Review the listing and copy each line that holds the word "computer".

#### EXTRACTED ENTRIES ####

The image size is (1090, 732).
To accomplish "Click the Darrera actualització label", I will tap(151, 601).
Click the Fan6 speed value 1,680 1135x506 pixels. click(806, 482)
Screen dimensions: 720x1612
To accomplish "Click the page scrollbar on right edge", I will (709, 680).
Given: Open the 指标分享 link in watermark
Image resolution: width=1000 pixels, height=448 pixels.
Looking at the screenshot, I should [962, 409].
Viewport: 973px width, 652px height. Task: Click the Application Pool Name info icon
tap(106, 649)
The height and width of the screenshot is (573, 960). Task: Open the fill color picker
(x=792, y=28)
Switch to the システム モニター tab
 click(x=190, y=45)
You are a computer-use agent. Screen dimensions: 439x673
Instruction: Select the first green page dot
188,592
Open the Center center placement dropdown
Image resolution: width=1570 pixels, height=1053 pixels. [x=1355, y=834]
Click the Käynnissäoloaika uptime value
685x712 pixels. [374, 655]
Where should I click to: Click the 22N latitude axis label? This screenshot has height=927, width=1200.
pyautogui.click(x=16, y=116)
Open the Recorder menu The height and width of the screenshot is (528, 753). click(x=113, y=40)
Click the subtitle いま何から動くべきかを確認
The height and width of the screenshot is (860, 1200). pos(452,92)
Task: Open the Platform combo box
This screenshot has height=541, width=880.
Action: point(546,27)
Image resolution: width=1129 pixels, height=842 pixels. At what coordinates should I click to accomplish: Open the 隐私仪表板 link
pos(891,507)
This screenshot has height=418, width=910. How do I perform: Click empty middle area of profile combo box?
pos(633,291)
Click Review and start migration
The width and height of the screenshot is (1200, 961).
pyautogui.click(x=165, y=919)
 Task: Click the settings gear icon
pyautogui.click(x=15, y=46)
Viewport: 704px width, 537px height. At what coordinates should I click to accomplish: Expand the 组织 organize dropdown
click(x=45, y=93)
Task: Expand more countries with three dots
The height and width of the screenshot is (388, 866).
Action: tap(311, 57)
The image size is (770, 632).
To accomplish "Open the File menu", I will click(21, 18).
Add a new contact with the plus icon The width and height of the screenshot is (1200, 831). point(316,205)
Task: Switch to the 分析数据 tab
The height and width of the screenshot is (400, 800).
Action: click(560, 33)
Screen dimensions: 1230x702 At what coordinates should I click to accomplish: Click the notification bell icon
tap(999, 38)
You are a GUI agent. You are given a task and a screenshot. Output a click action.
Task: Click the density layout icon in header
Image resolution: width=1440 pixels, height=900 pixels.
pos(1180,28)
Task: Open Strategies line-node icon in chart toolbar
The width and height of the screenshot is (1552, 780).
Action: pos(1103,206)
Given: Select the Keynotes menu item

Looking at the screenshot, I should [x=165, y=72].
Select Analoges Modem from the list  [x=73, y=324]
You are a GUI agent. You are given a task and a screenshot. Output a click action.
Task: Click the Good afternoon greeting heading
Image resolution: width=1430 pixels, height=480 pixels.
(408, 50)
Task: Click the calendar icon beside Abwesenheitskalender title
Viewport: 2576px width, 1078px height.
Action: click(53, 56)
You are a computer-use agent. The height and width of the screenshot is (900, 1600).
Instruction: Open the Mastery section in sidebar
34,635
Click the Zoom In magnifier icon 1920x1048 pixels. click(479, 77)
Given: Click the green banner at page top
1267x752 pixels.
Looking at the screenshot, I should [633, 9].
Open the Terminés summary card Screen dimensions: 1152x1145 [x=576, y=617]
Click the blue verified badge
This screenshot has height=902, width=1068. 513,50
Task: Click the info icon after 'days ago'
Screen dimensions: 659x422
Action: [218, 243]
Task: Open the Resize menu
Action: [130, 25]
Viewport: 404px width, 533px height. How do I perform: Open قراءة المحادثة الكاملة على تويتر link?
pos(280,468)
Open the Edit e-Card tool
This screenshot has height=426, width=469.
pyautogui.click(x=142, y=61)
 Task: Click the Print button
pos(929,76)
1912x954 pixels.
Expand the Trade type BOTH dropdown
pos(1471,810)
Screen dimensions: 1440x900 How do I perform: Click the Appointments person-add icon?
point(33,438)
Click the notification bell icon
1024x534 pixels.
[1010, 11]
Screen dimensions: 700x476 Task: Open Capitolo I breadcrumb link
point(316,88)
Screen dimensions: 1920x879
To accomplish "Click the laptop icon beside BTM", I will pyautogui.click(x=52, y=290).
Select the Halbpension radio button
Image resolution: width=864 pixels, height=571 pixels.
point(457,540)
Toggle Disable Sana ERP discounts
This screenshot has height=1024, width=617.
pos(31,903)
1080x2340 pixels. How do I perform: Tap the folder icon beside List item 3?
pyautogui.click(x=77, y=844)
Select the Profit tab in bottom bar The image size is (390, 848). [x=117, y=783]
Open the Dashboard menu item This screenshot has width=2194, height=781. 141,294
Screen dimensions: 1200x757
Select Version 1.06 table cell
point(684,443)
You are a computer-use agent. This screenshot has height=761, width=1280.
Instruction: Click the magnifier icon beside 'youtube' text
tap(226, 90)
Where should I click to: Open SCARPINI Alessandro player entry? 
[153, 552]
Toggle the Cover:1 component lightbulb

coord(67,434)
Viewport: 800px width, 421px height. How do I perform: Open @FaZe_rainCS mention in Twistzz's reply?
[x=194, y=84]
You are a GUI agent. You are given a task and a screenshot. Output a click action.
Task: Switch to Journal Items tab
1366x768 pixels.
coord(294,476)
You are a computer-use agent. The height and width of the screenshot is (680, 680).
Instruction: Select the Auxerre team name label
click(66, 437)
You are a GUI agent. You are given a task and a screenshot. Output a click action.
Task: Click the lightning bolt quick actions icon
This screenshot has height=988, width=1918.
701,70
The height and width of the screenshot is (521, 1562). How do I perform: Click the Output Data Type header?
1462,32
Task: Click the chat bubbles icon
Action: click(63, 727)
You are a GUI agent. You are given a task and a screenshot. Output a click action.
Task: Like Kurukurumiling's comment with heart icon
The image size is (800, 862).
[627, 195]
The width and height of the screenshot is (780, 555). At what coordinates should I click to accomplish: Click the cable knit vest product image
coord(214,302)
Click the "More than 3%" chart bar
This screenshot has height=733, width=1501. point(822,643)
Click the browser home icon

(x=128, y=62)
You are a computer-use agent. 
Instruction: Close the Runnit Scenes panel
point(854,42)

####

● WRITTEN RESPONSE
You are a computer-use agent. Screen dimensions: 439x673
You are a computer-use agent. The height and width of the screenshot is (900, 1600).
You are a computer-use agent. This screenshot has height=761, width=1280.
You are a computer-use agent. The height and width of the screenshot is (680, 680).
You are a computer-use agent. 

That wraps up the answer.